Thanks for the interesting post!
I feel like I need to keep reminding this thread that I'm not talking about the "pop". For a good 10 seconds or more after the power switch is flipped on my machine it makes many pops, cracks, loud whines, etc. My general volume is around 19 but I haven't been home to look at the individual levels, which has been discussed for another issue (audio clipping during the game). I haven't looked at the routing (nor changed it) of the audio cables, which I also intend to do. I mean, I obviously know what the pop sounds like.. my WMS games are very noticable and I could really care less about that, although it seems like it is somewhat easily solved on WMS games (per the other thread I linked) and probably should have been, and could be, solved on JJP games. I guess I'm anal, as apparently many pin folks are, so that would have been one of the things that I would have griped about during testing an original JJP game if that was my job. I mean, they revamped how a major pin manufacturer conceptualized componentry in an antiquated world, why still have the pop?

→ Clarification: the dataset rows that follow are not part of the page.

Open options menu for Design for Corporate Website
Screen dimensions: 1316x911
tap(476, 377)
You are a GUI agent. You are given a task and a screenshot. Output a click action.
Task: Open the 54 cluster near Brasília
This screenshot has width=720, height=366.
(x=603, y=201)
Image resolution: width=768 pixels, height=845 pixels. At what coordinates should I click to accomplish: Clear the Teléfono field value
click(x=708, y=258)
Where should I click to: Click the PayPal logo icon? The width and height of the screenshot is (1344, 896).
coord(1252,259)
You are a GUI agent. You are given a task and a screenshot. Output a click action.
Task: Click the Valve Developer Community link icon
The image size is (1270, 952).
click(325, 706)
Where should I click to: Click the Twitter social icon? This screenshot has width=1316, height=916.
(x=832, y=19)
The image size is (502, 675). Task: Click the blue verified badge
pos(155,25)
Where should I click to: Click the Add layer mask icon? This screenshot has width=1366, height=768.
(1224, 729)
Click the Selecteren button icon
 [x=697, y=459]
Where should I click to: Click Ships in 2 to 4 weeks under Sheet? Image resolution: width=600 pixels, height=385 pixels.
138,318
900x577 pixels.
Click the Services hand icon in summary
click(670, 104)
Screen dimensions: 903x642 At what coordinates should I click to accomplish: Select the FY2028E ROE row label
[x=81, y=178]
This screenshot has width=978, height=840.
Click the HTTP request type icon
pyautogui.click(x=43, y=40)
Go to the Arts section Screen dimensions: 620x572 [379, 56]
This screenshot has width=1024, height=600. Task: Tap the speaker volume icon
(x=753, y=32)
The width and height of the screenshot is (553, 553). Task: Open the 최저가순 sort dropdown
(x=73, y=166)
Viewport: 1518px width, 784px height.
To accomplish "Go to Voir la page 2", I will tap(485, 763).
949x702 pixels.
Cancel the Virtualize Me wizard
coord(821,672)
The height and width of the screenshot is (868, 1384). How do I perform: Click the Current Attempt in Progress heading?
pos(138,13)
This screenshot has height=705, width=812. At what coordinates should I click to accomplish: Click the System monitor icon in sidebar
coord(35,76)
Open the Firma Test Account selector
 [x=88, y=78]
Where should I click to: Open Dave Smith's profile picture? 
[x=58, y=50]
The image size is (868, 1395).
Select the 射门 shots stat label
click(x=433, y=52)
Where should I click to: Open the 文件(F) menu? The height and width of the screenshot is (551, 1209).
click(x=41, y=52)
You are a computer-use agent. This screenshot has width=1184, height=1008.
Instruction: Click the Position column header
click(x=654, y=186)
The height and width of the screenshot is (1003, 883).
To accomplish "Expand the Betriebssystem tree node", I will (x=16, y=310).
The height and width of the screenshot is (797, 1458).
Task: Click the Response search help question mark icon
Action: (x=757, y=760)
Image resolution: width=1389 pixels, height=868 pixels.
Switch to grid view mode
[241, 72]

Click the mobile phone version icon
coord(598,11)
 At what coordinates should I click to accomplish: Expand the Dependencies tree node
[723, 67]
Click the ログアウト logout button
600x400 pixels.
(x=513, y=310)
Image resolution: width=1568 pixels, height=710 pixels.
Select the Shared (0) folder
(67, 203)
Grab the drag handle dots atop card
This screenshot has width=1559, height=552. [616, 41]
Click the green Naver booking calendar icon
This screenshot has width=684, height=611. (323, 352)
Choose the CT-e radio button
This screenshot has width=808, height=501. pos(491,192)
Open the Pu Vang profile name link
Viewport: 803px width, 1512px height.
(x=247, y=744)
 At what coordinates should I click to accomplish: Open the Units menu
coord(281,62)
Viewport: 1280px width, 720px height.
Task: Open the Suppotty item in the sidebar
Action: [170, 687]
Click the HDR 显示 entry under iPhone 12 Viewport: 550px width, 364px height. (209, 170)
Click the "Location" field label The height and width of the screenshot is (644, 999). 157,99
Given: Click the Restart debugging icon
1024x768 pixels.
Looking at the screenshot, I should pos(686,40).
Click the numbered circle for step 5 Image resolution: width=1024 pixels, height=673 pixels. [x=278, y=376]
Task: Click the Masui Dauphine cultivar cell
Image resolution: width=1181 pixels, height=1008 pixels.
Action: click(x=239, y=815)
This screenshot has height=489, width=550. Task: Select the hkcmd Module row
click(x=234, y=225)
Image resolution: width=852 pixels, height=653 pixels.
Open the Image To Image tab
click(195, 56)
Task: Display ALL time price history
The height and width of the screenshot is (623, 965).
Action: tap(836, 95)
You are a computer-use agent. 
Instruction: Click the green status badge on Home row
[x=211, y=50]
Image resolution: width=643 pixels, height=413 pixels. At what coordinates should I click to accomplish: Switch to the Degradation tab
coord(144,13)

PinWoofer - how about offering a product to solve the pop? Might be a nice complement and I don't know of any other "audio" focused mod manufacturer so you seem like a natural fit. All of the older threads I've read from the WMS issue had bad links to people who maybe sold a solution at one time or another for WMS. I am betting that, much like your woofer kit, there could be a somewhat generic install that maybe just comes with the proper connectors for the various systems. You seem to have the knowledge and understanding of the audio and personally, if the cost was right, I'd be happy buying a kit if I didn't have to spend this tedious time trying to figure out how to resolve this. It seems like there are now (as compared to back when the WMS issue was hot) many options for these small chinese boards that do many, many things, so maybe there is a solution that can be easily produced. If not, it seems like the PCBs are stupid cheap to make... the prior thread (I think it was like 4-5 years old) had the cost of the PCB at like $30 a piece and there are only like 5 components on it.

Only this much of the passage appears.